RAW vs JPEG: When to Shoot Each Format
Should you shoot RAW or JPEG? We explain the differences, advantages of each format, and when to use them for the best results.
Every digital camera lets you choose between RAW and JPEG. For beginners, JPEG seems obvious — the files are smaller, they look good immediately, and they’re universally compatible. So why do most serious photographers shoot RAW?
The answer lies in flexibility.
What Is a RAW File?
A RAW file is the unprocessed data captured by your camera’s sensor. Think of it as a digital negative — it contains all the information the sensor recorded, but it hasn’t been interpreted yet.
RAW files:
- Contain 12-14 bits of color data per channel (vs 8 bits for JPEG)
- Preserve the full dynamic range captured by the sensor
- Are not compressed (or use lossless compression)
- Require processing software to view and edit (Lightroom, Capture One, DarkTable)

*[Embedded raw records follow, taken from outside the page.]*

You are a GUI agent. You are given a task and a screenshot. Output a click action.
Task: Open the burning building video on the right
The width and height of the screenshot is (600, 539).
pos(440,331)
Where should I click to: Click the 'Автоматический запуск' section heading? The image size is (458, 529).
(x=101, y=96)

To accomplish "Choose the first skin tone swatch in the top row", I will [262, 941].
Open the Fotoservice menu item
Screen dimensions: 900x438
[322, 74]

- Are specific to each camera manufacturer (.CR3 for Canon, .NEF for Nikon, .ARW for Sony)
What Is a JPEG File?
A JPEG is a processed, compressed image file. When you shoot JPEG, your camera takes the RAW sensor data and applies:
- White balance correction
- Color profile and saturation adjustments
- Sharpening
- Noise reduction
- Lossy compression to reduce file size
The result is a finished image that’s ready to share. But the original sensor data is discarded — you can’t get it back.
The Key Differences
Dynamic Range Recovery
This is the biggest practical advantage of RAW. A RAW file lets you recover 4-5 stops of shadow detail and 1-2 stops of highlight detail without visible quality loss.
With JPEG, attempting the same recovery produces banding, noise, and color shifts because the data simply isn’t there. Learning to read your histogram helps you nail the exposure in-camera and reduce reliance on recovery.
White Balance Flexibility
In RAW, white balance is a metadata tag — you can change it freely in post without any quality loss. Shot in tungsten light but forgot to change the setting? No problem.

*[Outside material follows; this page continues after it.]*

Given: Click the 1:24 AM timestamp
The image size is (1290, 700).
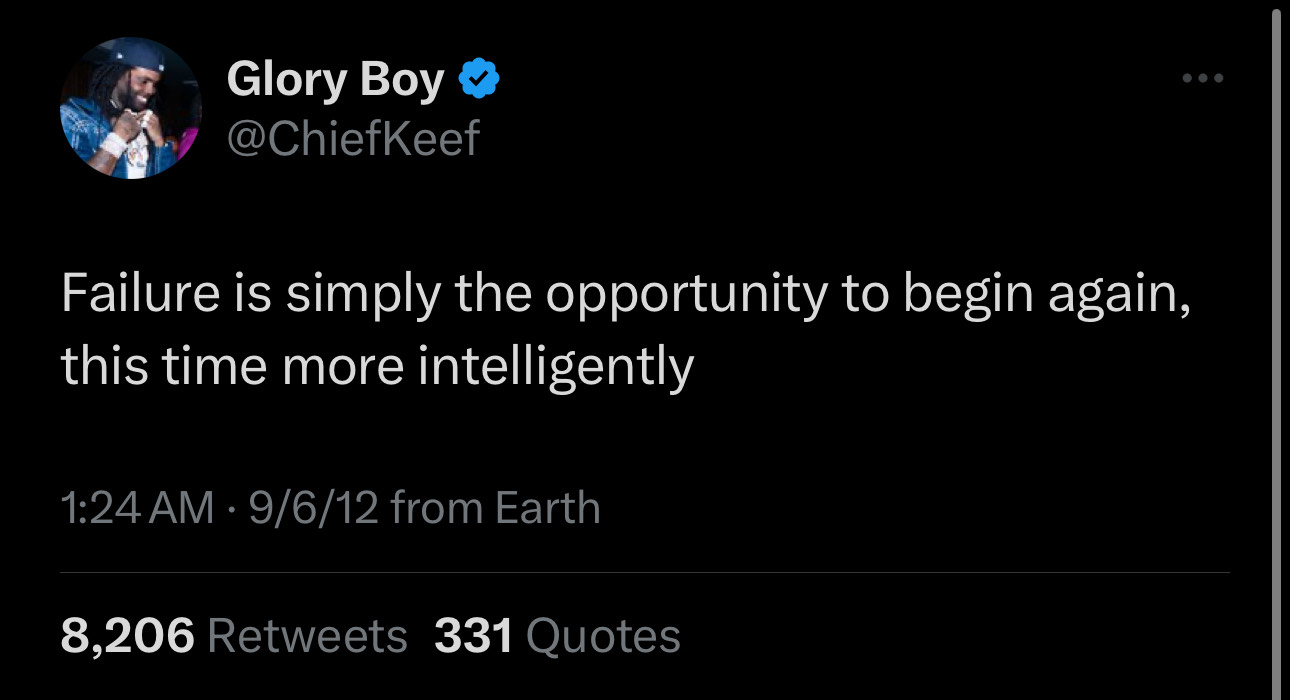Looking at the screenshot, I should pos(137,508).
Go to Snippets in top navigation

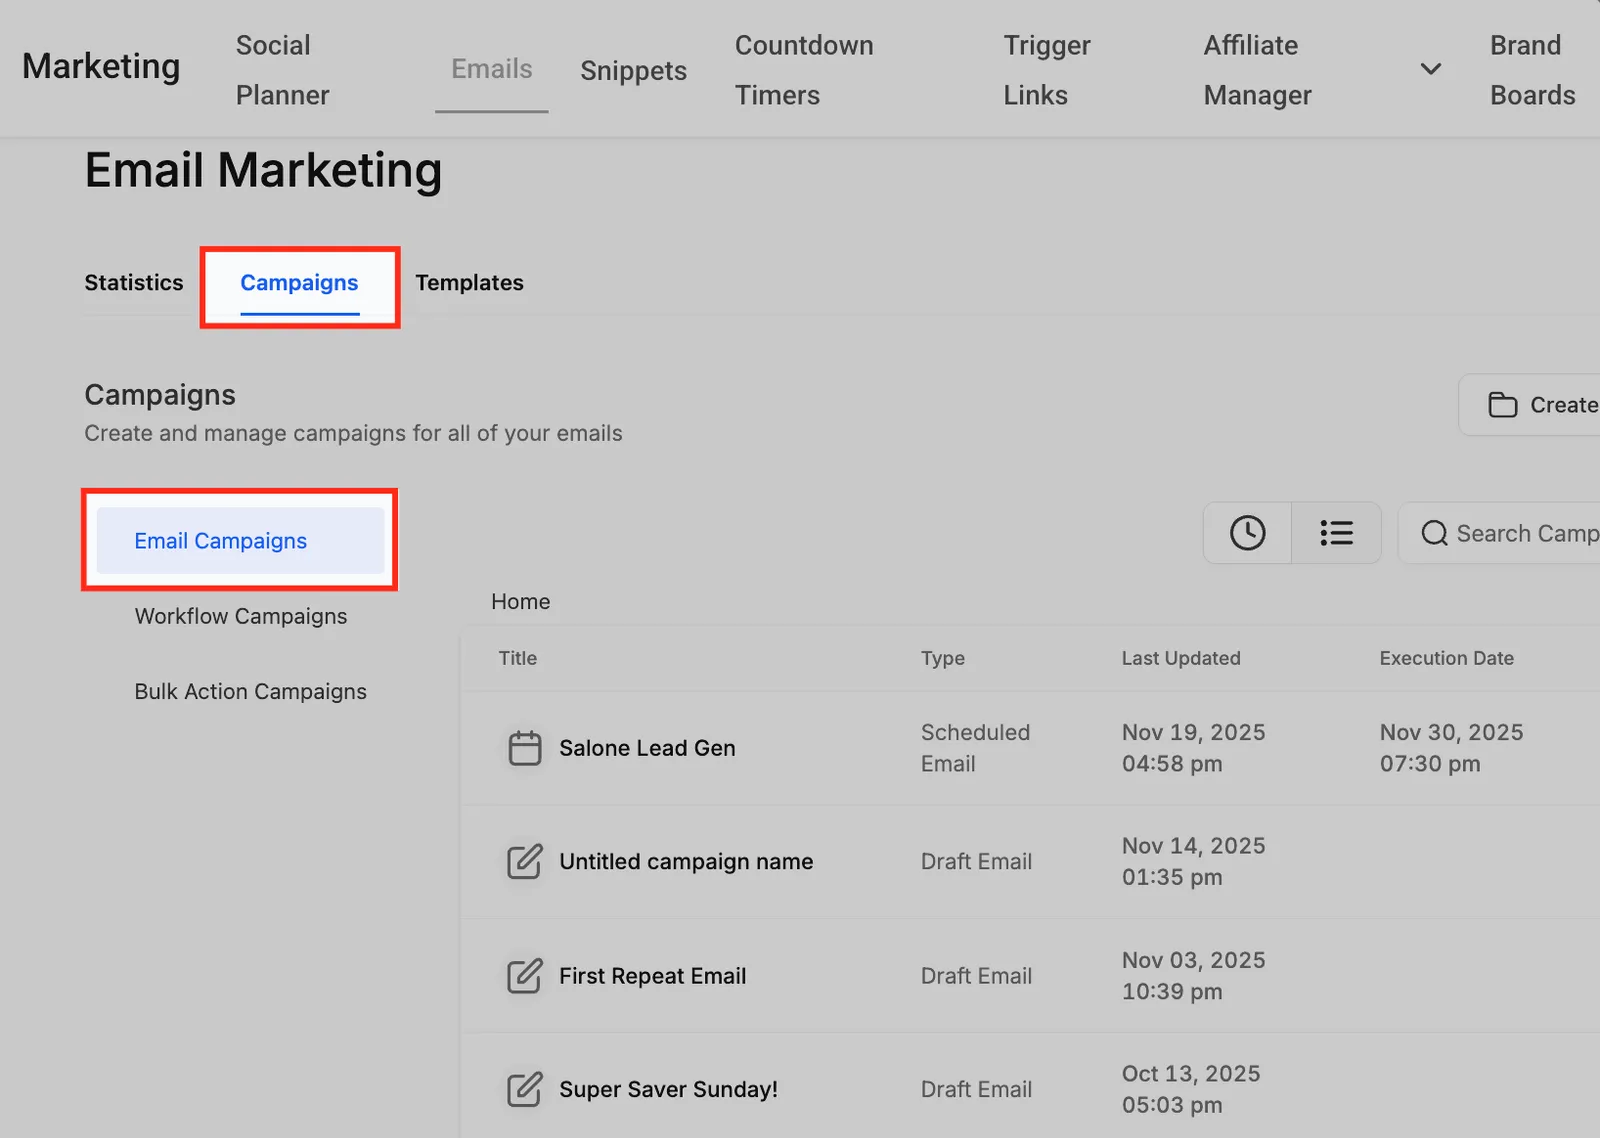coord(633,71)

With JPEG, white balance is baked in. You can adjust it, but it degrades the image.
Color Depth
RAW files contain billions of possible color values (14-bit). JPEG is limited to 16.7 million colors (8-bit). This means smoother gradients, more subtle tonal transitions, and less banding in RAW.
File Size
This is JPEG’s advantage. A typical comparison:
| Camera | RAW File | JPEG Fine | Difference |
|---|---|---|---|
| 24MP | ~25MB | ~8MB | 3x larger |
| 33MP | ~35MB | ~12MB | 3x larger |
| 45MP | ~50MB | ~15MB | 3.3x larger |
RAW files fill memory cards faster and require more storage space. Understanding how sensor size affects file sizes can help you plan your storage needs.
Processing Time
JPEGs are ready immediately. RAW files need to be processed — importing, adjusting, and exporting. For a professional shooting thousands of images, this workflow time is significant.
When to Shoot RAW
- Landscape photography — maximize dynamic range for high-contrast scenes
- Portrait photography — perfect skin tones and white balance in post
- Event and wedding photography — recover tricky mixed lighting
- Astrophotography — every bit of dynamic range matters
- Any situation with difficult lighting — backlit subjects, harsh shadows, mixed sources
- When you plan to edit extensively — the extra data gives you room to work
When to Shoot JPEG
- Social media sharing — if the image goes straight from camera to Instagram, JPEG is fine
- Sports journalism — deadlines demand fast delivery; JPEGs transmit faster
- High-volume events — when you’re shooting thousands of images and don’t have time to process each one
- Storage limitations — on a trip with limited memory cards
- When your camera’s JPEG engine is exceptional — Fujifilm’s film simulations, for example, produce JPEGs that many photographers prefer to their own RAW edits
The Best of Both Worlds: RAW + JPEG
Most cameras offer a RAW + JPEG mode that saves both files simultaneously. This gives you:
- An immediately usable JPEG for quick sharing
- A RAW file for any image you want to edit carefully later
The downside is doubled storage consumption. If your camera has dual card slots, you can save RAW to one card and JPEG to another.
Our Recommendation
Shoot RAW if you edit your photos. The flexibility is invaluable, and storage is cheap. Our photo editing basics with Lightroom guide will help you get started with RAW processing. Shoot JPEG if you don’t edit and your camera produces JPEGs you love. There’s no shame in it — especially with cameras like the Fujifilm X100VI where the in-camera processing is genuinely beautiful.
Shoot RAW + JPEG if you have the storage space and want maximum flexibility.
The format you choose matters less than getting out and shooting. Don’t let the RAW vs JPEG debate keep you from taking pictures.